(Extracted data entries)
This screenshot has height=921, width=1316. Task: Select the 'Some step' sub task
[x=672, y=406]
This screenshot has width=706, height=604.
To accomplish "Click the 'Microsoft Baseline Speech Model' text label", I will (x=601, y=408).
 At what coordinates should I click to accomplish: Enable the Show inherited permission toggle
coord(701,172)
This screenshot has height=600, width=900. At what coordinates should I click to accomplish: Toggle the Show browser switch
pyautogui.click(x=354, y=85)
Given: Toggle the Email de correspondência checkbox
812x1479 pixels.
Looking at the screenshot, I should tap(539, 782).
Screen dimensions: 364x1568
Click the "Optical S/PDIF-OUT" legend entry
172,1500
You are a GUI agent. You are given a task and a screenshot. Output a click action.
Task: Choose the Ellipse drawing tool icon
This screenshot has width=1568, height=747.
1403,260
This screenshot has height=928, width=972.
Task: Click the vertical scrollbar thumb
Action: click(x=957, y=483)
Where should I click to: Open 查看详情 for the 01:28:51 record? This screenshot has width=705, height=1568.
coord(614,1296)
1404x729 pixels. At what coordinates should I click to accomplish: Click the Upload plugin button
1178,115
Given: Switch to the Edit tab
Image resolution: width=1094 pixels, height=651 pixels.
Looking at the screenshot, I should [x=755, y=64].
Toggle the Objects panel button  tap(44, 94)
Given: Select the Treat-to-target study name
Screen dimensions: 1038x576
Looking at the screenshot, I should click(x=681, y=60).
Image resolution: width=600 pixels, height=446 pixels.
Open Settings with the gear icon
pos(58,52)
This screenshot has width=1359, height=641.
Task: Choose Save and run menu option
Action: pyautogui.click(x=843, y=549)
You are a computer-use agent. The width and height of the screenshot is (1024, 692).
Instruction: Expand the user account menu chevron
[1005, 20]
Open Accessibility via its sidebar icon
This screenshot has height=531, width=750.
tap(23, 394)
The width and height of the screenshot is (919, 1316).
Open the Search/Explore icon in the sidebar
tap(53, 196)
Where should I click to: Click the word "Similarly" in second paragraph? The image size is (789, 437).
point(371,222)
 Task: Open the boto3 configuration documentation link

What you are asked to do: Each line of the records should be transcribed without change.

Exercise result:
This screenshot has height=921, width=1316. Task: Select the 'Some step' sub task
[x=672, y=406]
This screenshot has width=706, height=604.
To accomplish "Click the 'Microsoft Baseline Speech Model' text label", I will (x=601, y=408).
 At what coordinates should I click to accomplish: Enable the Show inherited permission toggle
coord(701,172)
This screenshot has height=600, width=900. At what coordinates should I click to accomplish: Toggle the Show browser switch
pyautogui.click(x=354, y=85)
Given: Toggle the Email de correspondência checkbox
812x1479 pixels.
Looking at the screenshot, I should tap(539, 782).
Screen dimensions: 364x1568
Click the "Optical S/PDIF-OUT" legend entry
172,1500
You are a GUI agent. You are given a task and a screenshot. Output a click action.
Task: Choose the Ellipse drawing tool icon
This screenshot has width=1568, height=747.
1403,260
This screenshot has height=928, width=972.
Task: Click the vertical scrollbar thumb
Action: click(x=957, y=483)
Where should I click to: Open 查看详情 for the 01:28:51 record? This screenshot has width=705, height=1568.
coord(614,1296)
1404x729 pixels. At what coordinates should I click to accomplish: Click the Upload plugin button
1178,115
Given: Switch to the Edit tab
Image resolution: width=1094 pixels, height=651 pixels.
Looking at the screenshot, I should [x=755, y=64].
Toggle the Objects panel button  tap(44, 94)
Given: Select the Treat-to-target study name
Screen dimensions: 1038x576
Looking at the screenshot, I should click(x=681, y=60).
Image resolution: width=600 pixels, height=446 pixels.
Open Settings with the gear icon
pos(58,52)
This screenshot has width=1359, height=641.
Task: Choose Save and run menu option
Action: pyautogui.click(x=843, y=549)
You are a computer-use agent. The width and height of the screenshot is (1024, 692).
Instruction: Expand the user account menu chevron
[1005, 20]
Open Accessibility via its sidebar icon
This screenshot has height=531, width=750.
tap(23, 394)
The width and height of the screenshot is (919, 1316).
Open the Search/Explore icon in the sidebar
tap(53, 196)
Where should I click to: Click the word "Similarly" in second paragraph? The image size is (789, 437).
point(371,222)
 Task: Open the boto3 configuration documentation link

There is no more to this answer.